True, the Plan does not discourage any research on sleep and circadian disorders. But lack of discouragement does not equal encouragement. All research priorities explicitly noted in the Plan are explicitly encouraged. Anything not explicitly noted in the Plan is not explicitly encouraged.
This is a crucial point. The National Center on Sleep Disorders Research consults the Sleep Disorders Research Plan when issuing funding opportunities and organizing workshops. Therefore, anything not explicitly noted in the Plan presumably does not generate a funding opportunity.
Patient communities have been advised to fund their own research. We've been told to sponsor and organize workshops to attract and interest researchers. How? In general, we're very sick, very tired, underemployed, and unemployed. Collectively, we're poor. We don't have the wherewithal to be movers and shakers. We certainly don't have the money.
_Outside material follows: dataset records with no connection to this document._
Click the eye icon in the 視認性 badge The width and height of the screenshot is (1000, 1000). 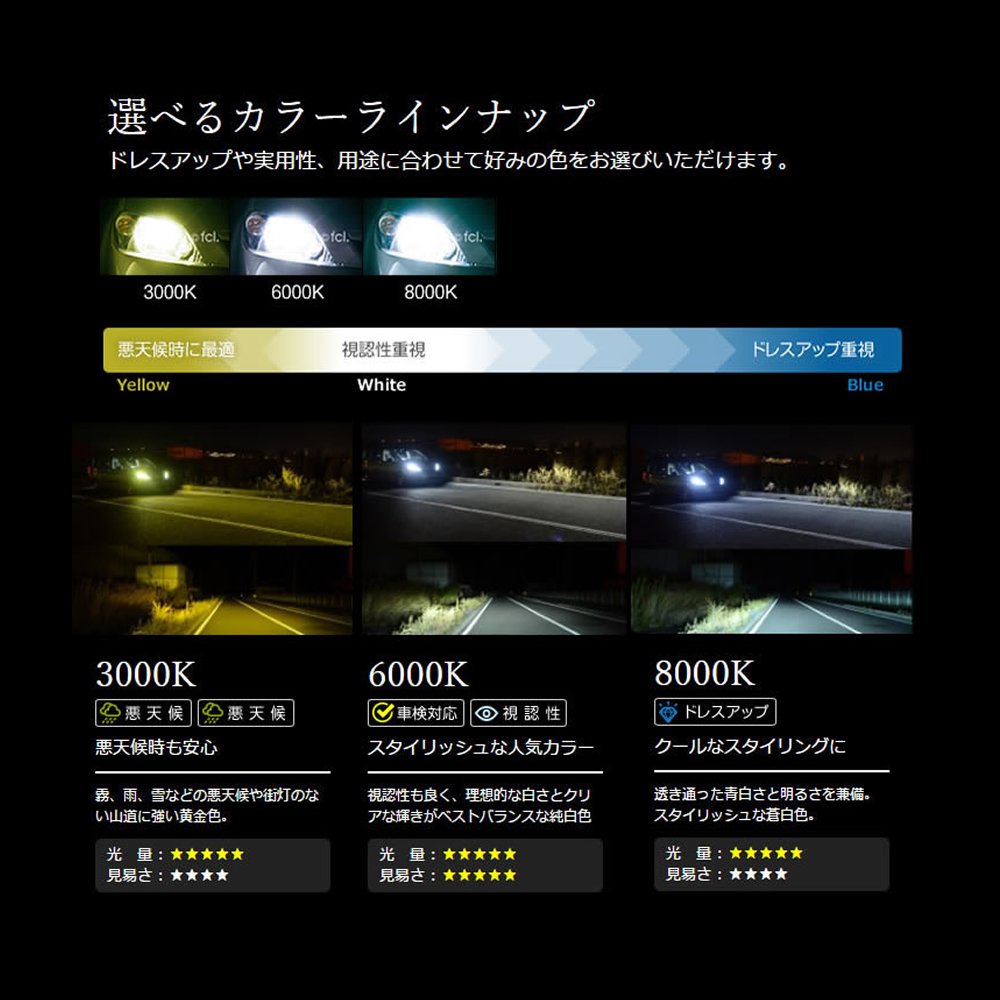[487, 713]
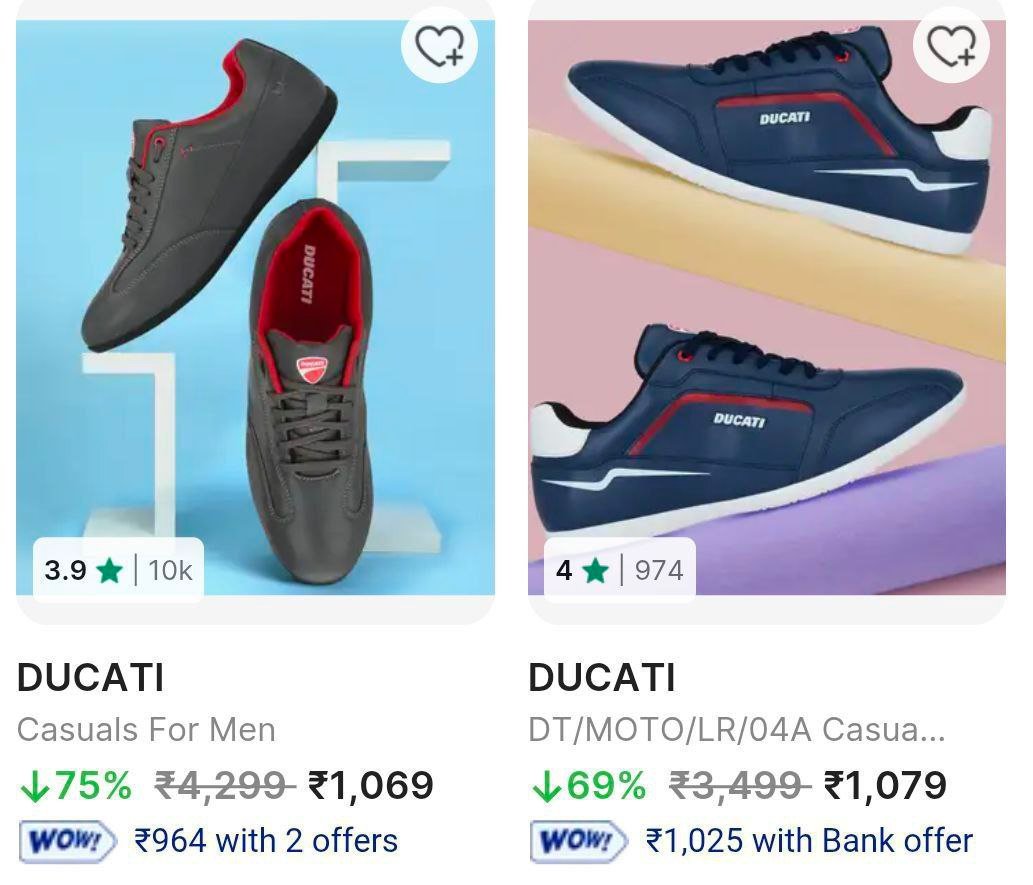View the ₹964 with 2 offers link
Viewport: 1033px width, 885px height.
click(266, 841)
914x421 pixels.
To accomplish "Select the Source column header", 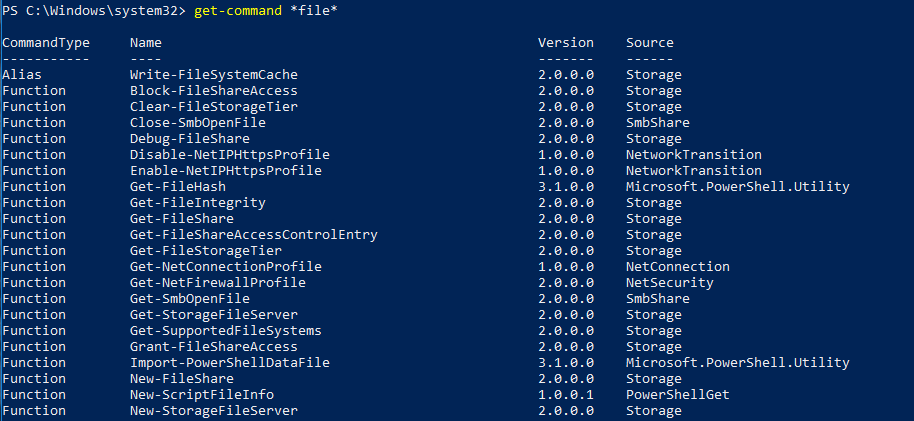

Patient communities have been advised to raise money from parents; after all, most parents will do anything for their kids. But many parents—and spouses, and relatives, and friends, and employers—don't believe our disorders exist. In the case of circadian rhythm disorders, for example, society views late sleepers as lazy and undisciplined; we could fix ourselves, if we really wanted to. I mean, who's heard of broken body clocks?
That's why the U.S. government is our first and last best hope for research on sleep and circadian disorders. Not only research on genomes, molecules, and healthy human subjects; not only research on the effects of sleep and circadian rhythms on diseases—but also research on human subjects with sleep and circadian disorders; research on treatments; and research that can help suffering patients ASAP, not in 20 years.
On behalf of the tens of millions of Americans with sleep and circadian disorders, the patient representatives request that the 2018 Sleep Disorders Research Plan include the high-priority research needs we've presented to this board. We'd be happy to delineate them again, if that's helpful.
Thank you to everyone here, and to everyone participating virtually.